On April 13th, Kunlun Wanwei's Tiangong team announced the launch of its upgraded Skywork-OR1 (Open Reasoner 1) series of models. This follows the February 2025 release of Skywork-o1, the team's first Chinese large language model for logical reasoning. The new series achieves industry-leading reasoning performance with comparable parameter scales, pushing the boundaries of large language models' capabilities in logical understanding and complex problem-solving.
The open-sourced Skywork-OR1 series includes three high-performance models: Skywork-OR1-Math-7B, a specialized model focusing on mathematics with strong coding capabilities; Skywork-OR1-7B-Preview, which combines mathematical and coding abilities, offering both general-purpose and specialized functionalities; and Skywork-OR1-32B-Preview, a flagship version designed for more complex tasks and featuring superior reasoning abilities.
In competitive programming tasks, the general-purpose models Skywork-OR1-7B-Preview and Skywork-OR1-32B-Preview achieved optimal performance on the LiveCodeBench dataset within their respective parameter scales. Skywork-OR1-32B-Preview demonstrated particularly outstanding performance; its code generation and problem-solving capabilities are approaching those of DeepSeek-R1 (with a parameter scale of 671B). This remarkable cost-effectiveness, achieved while significantly reducing model size, showcases the advanced training strategies of the Tiangong team.

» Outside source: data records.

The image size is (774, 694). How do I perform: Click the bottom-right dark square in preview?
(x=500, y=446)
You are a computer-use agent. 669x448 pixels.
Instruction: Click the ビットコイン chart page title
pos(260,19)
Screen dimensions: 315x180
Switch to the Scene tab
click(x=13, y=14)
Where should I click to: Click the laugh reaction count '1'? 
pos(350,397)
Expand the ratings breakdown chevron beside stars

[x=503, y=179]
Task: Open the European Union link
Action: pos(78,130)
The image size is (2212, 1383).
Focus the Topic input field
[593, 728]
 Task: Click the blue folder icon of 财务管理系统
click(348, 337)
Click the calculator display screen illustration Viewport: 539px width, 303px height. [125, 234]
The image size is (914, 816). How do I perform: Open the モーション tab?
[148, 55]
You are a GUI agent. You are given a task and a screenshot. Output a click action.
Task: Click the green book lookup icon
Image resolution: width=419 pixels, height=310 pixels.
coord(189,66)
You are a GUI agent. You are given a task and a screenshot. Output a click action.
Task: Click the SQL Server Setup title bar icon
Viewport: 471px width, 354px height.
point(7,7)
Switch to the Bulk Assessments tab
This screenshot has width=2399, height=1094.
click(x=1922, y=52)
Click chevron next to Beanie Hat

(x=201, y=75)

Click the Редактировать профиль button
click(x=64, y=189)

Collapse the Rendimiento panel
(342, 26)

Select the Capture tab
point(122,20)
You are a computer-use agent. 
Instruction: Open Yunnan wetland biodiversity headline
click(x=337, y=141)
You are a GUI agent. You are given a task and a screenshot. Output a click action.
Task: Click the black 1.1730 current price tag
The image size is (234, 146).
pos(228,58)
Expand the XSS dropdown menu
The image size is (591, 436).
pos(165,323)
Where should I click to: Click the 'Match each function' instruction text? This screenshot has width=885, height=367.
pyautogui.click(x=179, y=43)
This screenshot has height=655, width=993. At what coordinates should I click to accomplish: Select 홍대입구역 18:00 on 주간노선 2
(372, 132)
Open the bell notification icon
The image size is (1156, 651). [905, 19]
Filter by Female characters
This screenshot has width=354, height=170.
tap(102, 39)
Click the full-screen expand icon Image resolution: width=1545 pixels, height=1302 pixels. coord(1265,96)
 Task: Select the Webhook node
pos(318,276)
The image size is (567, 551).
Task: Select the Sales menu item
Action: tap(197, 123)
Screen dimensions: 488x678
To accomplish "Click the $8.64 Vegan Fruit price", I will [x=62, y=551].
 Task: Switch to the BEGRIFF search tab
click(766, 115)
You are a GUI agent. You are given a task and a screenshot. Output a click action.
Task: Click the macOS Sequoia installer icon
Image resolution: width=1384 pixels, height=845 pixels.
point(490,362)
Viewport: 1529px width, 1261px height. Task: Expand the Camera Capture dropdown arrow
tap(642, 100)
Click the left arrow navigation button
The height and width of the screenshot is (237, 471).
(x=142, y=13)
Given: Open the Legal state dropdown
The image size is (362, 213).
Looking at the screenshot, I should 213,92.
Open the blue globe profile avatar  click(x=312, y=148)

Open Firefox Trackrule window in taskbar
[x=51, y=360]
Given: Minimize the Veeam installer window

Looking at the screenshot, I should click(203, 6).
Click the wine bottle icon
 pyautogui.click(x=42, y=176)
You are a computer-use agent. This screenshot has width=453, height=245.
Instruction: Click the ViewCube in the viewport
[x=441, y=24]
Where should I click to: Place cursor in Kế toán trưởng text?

The significant performance breakthroughs of the Skywork-OR1 series are attributable to the Tiangong team's long-term, self-developed advancements and technical expertise in the post-training phase. For data selection and preprocessing, Skywork-OR1 constructed a high-quality mathematics and code dataset used for reinforcement learning to enhance the models' reasoning capabilities in these areas. The team employed three criteria—verifiability, correctness, and challenging nature—for initial data screening, eliminating proof-based problems that couldn't be automatically verified, incorrect problems, and code problems lacking unit tests. To avoid the inefficiencies of "all correct" or "all incorrect" scenarios in policy learning, each problem underwent multiple rounds of sampling and answer verification. Problems with extreme difficulty levels were filtered based on model performance.
Furthermore, Skywork-OR1 utilized Group Relative Policy Optimization (GRPO) for model training and incorporated several optimization measures, including training data optimization, training pipeline optimization, model exploration during training, and training loss optimization.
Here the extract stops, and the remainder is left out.